Révolutions en spirale

Mais l’innovation technique dans le domaine des matériaux ne s’arrête pas à l’habillage des montres. Elle vise aussi l’organe vital du garde-temps. Ce qui fait battre son cœur, assure la cadence et garantit sa précision. Ainsi le ressort spiral, qui ramène le balancier à sa position de départ à la fin de chaque alternance, est l’objet de toutes les attentions. Avancée majeure dans l’industrie horlogère, le silicium a fait son apparition au début des années 2000. Dès 2001 chez Ulysse Nardin. Quelque temps après et de manière moins confidentielle, grâce aux recherches communes d’un consortium réunissant Patek Philippe, Rolex et Swatch Group au sein du CESM, le Centre suisse de recherche électronique et microtechnique de Neuchâtel.

Rigide et flexible à la fois, résistant, léger, insensible au magnétisme et aux variations de températures: ses qualités sont indéniables. Le silicium a pourtant désormais de la concurrence. Composé de mathématiciens, de physiciens et de chimistes, l’Institut TAG Heuer vient à peine de lever le voile sur un spiral en carbone particulièrement bien mis en valeur au cœur de la TAG Heuer Carrera Calibre Heuer 02T Nanograph Tourbillon. Produit à partir de gaz naturel, ce spiral multiplie les avantages. Sa faible densité et sa légèreté le rendent insensible à la force de gravité et aux chocs. Ses oscillations parfaitement concentriques augmentent la précision de la montre. Le composite de carbone est également amagnétique et assure un comportement thermique optimal. En bref, une petite révolution qui en annonce déjà de prochaines. «La succession d’innovations réalisées dans les locaux de l’Institut TAG Heuer peut être comparée à un escalier, car chaque nouveauté mène à la suivante, souligne Guy Sémon, PDG de l’Institut TAG Heuer. Le spiral en composite de carbone est donc un premier pas vers de nouvelles améliorations, encore en cours d’élaboration et qui seront mises au point dans nos laboratoires.»
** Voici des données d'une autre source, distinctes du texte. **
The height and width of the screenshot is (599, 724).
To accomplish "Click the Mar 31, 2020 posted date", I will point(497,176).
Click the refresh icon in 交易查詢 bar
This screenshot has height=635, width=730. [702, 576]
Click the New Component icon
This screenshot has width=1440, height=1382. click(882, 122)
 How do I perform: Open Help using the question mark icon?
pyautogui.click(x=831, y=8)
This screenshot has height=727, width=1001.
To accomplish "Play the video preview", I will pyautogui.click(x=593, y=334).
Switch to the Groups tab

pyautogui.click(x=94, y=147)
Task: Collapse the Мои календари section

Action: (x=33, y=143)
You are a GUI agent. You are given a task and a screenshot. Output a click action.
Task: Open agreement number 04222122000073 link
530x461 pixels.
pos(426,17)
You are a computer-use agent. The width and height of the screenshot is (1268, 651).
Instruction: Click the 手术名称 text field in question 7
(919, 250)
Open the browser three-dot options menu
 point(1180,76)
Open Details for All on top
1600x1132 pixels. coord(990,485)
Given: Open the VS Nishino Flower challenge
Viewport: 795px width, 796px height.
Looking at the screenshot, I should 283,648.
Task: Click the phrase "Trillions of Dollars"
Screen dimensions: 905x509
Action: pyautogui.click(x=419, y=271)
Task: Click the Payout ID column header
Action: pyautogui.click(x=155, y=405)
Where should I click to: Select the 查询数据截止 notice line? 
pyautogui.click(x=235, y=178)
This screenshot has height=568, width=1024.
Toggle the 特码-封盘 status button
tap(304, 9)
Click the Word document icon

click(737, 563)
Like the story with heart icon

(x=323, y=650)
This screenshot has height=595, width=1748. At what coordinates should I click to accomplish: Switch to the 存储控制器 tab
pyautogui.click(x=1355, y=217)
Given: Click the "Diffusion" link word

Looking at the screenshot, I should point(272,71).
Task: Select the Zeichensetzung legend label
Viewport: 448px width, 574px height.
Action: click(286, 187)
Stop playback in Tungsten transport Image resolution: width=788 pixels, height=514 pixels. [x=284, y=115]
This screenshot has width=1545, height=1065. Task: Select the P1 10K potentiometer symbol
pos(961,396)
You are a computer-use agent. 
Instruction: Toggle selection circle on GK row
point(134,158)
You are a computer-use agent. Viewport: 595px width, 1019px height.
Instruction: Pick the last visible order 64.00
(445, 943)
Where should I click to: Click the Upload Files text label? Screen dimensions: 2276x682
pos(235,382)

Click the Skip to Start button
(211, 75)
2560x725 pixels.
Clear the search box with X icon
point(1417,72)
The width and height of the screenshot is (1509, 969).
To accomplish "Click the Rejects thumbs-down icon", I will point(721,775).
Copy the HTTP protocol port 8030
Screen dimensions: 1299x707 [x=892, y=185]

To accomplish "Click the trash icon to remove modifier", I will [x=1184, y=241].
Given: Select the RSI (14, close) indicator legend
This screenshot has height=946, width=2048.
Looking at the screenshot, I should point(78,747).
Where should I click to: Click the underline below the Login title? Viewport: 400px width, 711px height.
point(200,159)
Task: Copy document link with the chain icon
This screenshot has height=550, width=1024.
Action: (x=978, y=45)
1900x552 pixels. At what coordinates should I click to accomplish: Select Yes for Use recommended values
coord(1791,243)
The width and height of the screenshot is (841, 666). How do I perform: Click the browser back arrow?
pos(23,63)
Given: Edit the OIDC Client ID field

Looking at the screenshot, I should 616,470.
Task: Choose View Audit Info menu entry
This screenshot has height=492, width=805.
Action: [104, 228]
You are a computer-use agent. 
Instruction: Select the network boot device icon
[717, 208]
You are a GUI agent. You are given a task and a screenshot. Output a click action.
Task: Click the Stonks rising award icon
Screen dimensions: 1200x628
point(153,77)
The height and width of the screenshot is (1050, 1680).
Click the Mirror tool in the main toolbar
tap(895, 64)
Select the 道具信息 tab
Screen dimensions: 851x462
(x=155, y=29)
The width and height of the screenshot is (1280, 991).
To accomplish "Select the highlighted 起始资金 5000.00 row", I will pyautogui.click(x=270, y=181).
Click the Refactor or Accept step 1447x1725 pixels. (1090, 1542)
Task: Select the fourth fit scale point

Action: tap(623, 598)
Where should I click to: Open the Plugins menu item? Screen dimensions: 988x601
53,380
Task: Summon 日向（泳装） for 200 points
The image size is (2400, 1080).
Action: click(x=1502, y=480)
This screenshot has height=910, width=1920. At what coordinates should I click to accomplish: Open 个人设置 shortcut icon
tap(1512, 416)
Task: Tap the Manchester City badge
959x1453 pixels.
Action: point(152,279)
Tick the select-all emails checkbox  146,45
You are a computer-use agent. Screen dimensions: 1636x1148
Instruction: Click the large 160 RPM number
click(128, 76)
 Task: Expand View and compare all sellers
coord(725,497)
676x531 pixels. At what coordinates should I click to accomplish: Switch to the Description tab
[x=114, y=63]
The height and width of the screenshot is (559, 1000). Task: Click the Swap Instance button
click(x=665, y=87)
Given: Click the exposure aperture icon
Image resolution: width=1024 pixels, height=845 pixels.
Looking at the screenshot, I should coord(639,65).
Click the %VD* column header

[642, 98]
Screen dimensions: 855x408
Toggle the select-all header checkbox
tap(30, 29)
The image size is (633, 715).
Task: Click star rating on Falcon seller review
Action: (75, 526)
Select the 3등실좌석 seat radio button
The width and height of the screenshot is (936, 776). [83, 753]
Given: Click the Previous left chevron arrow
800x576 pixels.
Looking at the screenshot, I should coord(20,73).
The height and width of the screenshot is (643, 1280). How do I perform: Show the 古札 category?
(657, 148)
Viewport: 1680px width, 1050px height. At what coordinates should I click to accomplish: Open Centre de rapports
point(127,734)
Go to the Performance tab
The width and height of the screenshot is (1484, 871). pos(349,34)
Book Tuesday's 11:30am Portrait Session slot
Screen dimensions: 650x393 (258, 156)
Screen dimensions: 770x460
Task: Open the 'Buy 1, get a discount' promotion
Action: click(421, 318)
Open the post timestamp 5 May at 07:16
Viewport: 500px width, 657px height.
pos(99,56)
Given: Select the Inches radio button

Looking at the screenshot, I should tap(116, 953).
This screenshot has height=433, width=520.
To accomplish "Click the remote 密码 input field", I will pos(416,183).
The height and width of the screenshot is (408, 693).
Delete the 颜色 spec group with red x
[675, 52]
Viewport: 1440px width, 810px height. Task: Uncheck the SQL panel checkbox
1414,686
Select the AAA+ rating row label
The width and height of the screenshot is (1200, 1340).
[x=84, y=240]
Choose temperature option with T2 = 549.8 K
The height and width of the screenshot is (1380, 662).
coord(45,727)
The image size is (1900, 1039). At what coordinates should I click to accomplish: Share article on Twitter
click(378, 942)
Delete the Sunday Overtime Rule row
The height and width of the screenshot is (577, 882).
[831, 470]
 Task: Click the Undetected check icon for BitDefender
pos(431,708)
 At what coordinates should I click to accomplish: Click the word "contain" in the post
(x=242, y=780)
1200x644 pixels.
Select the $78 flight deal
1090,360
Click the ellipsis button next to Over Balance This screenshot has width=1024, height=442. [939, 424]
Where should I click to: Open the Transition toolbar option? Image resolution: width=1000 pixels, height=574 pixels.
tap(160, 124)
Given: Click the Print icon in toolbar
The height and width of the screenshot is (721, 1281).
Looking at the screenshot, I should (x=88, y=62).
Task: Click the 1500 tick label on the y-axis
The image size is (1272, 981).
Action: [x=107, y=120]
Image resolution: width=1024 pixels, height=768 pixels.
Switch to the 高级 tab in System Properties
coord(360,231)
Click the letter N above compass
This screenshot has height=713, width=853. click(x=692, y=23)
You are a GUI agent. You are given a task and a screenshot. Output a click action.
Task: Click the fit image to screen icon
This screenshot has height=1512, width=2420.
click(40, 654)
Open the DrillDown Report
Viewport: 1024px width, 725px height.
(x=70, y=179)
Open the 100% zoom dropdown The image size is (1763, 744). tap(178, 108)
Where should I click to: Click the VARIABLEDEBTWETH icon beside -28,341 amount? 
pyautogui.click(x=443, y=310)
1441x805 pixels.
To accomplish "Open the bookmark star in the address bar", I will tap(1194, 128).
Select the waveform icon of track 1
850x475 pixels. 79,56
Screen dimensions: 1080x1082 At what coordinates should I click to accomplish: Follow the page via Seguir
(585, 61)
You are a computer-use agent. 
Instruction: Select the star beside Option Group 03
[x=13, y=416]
En attendant, Swatch Group ne s’endort pas non plus sur ses lauriers et continue de monter les marches de l’innovation. Son nouveau fait d’armes en matière de développement technique se nomme Nivachron. Constitué d’une base en titane, ce spiral de dernière génération développé en partenariat avec Audemars Piguet présente des caractéristiques paramagnétiques remarquables, une excellente résistance aux chocs et aux variations thermiques. Une preuve supplémentaire que l’amélioration de la précision chronométrique évolue avec son temps. Grâce à l’ingénierie des matériaux, l’horlogerie mécanique est loin d’avoir dit son dernier mot.